- Huramzai Location within Balochistan, Pakistan Huramzai Location within Pakistan
- Coordinates: 30°26′N 66°30′E﻿ / ﻿30.43°N 66.50°E
- Country: Pakistan

Government
- Elevation: 1,471 m (4,826 ft)

Population (2023)
- • Total: 42,945
- Time zone: UTC+5 (PST)

= Huramzai =

Huramzai is a town located in the Pishin District of Balochistan province, Pakistan. It is located at 30°43'32N 66°50'24E at an elevation of 1471 meters.

It is the largest populated region in the Pishin District. Agriculture being the most predominant occupation for the residents, the town has a reputation for its orchards and vineyards. The town is also location of the regional bazaar with many local merchants. Huramzai has residential and commercial electrical service, gas stations as well as telephone and mobile phone services.

== Demographics ==

===Population===

As of the 2023 census, Huramzai has population of 29,380.

Approximately 95% of the population are from the "Syed" tribe, they are from Imam Zain Ul Abdin family. several members of the tribe being employed by the local government.
==Sports==
Football is very popular in Hurramzai with Sarbaz Club Hurramzai being one of the local favorites. Cricket is also quite popular among the locals, with tournaments being held each year. Dawn cricket team the Champion of the region.

==Politics==
Huramzai is very much active in politics and its major parties are:
- Pakistan Tehreek-e-Insaf (PTI).
- Jamiat Ulama-e-Islam (JUI-F).
- Jamiat-e-Ulema Islam (Ideological section)
- Awami National Party (ANP).
- Pakhtoon Khwa Mili Awami party (PKMAP).
- Pakistan Peoples party (PPP).

==Population==
According to Census of 2017-3-15 (132,168)

==Hajizai Syedan==
Killi Hajizai is a village of Tehsil Huramzai and part of Union Council Gangalzai, sitting near Huramzai (west), Hajan Shakarzai in the east and Ganglalzai in the south. The whole village is inhabited by the Syed family. Hajizai is surrounded by grain and vegetable fields as well as fruit orchards. There are middle schools, both for boys and girls. In 1985 the girls school of Hajizai was ranked among the top 5 middle schools in the Pishin district. There is also a Madrassa (religious school) and a medical clinic serving to facilitate the masses.

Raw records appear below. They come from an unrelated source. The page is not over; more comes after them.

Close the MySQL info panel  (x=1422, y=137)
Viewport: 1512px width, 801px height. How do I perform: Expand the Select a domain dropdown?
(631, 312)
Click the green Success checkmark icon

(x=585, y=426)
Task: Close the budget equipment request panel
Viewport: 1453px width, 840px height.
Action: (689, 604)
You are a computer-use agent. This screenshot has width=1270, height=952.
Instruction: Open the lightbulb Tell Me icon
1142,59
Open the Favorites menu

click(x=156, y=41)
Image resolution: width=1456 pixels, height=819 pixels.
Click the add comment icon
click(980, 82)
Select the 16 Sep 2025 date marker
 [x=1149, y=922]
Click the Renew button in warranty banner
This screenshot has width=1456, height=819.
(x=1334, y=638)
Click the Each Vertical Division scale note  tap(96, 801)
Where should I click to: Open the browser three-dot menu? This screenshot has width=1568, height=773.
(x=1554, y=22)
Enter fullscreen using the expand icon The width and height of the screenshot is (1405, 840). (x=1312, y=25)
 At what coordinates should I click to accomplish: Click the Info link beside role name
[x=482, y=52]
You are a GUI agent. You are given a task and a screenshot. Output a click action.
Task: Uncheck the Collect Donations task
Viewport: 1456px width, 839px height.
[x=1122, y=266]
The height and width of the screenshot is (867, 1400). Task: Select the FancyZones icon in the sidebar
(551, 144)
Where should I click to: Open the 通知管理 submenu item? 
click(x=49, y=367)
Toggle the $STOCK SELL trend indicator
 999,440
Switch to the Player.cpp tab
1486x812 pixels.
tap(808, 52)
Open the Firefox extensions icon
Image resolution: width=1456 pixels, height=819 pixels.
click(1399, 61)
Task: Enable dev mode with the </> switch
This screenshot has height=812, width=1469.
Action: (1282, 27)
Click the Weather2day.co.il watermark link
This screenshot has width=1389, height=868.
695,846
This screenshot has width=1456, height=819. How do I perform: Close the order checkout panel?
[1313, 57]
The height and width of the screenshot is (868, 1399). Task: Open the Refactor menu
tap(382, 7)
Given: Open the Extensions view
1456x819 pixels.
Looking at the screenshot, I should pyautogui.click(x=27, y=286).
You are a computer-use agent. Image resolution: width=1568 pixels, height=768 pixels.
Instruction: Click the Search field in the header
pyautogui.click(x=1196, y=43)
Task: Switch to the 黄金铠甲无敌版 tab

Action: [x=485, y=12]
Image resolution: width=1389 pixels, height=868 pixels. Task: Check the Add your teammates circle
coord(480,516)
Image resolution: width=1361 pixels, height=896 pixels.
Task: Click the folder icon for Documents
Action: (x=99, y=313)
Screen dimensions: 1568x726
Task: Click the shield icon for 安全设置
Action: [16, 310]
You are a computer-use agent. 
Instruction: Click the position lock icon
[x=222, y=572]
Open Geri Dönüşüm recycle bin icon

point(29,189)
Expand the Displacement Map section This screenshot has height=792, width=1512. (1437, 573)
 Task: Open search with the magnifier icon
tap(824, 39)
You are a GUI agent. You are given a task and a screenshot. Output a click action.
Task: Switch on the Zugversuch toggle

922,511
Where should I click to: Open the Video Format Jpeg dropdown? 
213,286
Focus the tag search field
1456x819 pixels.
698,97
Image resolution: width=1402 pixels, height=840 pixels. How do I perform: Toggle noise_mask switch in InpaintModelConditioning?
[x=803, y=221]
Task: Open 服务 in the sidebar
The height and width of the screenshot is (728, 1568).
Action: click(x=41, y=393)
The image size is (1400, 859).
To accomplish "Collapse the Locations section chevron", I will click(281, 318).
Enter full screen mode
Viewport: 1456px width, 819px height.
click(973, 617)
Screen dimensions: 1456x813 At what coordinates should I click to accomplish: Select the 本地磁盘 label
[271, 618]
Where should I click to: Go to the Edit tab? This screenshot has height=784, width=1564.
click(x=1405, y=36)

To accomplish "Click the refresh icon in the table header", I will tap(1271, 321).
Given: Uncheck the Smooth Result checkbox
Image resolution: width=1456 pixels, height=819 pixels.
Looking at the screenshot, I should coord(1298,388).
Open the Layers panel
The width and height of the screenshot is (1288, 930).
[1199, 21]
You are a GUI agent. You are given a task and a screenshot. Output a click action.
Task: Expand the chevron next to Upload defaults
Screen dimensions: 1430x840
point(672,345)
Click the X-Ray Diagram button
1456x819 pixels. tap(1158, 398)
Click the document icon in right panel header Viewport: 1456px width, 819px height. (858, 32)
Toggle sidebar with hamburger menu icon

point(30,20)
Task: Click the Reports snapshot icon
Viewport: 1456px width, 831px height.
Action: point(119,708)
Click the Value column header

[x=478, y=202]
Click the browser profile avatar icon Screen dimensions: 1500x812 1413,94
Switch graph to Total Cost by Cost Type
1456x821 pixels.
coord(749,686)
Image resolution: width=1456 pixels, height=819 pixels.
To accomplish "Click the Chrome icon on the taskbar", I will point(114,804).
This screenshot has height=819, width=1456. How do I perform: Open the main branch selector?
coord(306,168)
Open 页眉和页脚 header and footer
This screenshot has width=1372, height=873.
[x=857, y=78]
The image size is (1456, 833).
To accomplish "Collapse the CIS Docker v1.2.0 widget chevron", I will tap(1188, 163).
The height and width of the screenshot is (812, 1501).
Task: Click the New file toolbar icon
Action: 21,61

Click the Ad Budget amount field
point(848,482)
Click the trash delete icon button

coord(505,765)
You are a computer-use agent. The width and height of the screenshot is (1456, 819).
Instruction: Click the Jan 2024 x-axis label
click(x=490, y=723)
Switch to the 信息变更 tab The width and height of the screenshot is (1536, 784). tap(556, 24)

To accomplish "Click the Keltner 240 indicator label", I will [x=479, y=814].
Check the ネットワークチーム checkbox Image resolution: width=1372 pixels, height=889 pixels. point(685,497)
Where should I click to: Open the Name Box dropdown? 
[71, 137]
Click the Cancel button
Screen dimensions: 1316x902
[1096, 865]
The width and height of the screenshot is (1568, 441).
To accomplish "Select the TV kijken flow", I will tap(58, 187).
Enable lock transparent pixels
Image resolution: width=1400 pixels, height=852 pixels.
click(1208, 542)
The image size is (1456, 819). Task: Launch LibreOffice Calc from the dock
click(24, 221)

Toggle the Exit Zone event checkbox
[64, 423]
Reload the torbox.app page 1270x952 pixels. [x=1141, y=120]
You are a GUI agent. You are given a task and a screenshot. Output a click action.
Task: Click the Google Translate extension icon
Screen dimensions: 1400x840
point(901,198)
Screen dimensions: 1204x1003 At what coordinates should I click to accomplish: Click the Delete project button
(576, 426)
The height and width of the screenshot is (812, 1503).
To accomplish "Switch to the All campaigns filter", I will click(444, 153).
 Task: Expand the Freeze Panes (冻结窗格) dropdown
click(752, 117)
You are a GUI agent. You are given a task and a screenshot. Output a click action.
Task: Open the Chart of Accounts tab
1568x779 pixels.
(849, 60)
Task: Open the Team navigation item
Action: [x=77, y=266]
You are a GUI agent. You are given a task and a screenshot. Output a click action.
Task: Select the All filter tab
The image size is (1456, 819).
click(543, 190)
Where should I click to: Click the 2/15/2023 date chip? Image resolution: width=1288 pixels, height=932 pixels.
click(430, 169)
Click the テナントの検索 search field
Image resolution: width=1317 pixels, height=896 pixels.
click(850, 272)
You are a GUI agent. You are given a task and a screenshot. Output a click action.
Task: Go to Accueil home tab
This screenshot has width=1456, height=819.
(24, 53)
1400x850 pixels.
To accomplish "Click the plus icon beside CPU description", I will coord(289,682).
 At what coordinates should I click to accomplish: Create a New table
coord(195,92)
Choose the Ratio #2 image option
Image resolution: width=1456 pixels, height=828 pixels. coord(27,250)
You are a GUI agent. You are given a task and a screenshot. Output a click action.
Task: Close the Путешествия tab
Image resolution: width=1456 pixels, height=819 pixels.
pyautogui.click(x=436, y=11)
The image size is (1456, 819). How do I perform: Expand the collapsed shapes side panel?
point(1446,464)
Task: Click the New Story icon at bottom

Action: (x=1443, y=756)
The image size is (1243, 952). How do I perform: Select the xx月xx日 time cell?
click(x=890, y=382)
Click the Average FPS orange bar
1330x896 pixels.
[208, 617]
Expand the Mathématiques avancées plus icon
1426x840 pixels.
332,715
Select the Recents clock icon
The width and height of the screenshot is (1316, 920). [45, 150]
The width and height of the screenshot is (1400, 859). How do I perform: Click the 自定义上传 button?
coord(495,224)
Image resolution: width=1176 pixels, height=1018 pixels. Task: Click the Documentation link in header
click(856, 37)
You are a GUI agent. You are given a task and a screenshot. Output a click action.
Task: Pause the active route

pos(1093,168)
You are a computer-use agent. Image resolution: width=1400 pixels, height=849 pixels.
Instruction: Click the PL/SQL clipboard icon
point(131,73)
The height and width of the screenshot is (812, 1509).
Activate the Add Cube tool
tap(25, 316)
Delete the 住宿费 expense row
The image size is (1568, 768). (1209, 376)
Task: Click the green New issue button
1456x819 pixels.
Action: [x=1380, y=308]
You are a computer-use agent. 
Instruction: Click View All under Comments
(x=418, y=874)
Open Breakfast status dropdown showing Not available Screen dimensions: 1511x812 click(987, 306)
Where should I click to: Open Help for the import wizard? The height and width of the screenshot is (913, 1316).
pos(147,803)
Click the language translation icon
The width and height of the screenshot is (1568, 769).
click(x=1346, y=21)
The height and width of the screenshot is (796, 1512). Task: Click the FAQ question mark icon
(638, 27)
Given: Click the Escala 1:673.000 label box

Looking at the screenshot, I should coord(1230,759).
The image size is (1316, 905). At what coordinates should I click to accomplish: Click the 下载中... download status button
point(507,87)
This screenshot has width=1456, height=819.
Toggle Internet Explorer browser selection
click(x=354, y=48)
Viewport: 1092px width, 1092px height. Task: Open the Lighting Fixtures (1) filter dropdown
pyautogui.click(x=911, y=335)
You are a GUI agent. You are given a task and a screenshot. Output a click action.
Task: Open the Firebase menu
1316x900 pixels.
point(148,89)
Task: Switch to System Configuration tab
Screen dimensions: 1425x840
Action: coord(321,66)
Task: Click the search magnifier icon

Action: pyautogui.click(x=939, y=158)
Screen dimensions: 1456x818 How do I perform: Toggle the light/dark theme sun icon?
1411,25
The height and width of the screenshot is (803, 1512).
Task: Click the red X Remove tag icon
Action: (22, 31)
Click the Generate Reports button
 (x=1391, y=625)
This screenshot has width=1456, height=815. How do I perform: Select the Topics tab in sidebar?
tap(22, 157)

The former president of Afghanistan, Noor Mohammad Tarakai had great affiliation with Hajizai and lived and spent his childhood in the village; his sister named Tarake Anna was married to the Malak of Hajizai named Agha Lala (Syed Abdul Sattar Agha).

The area also features a mountainous picnic resort with a small dam (filled with water in spring season). The location is a popular destination with the locals and sees increasing tourism peaking in the months of March and April.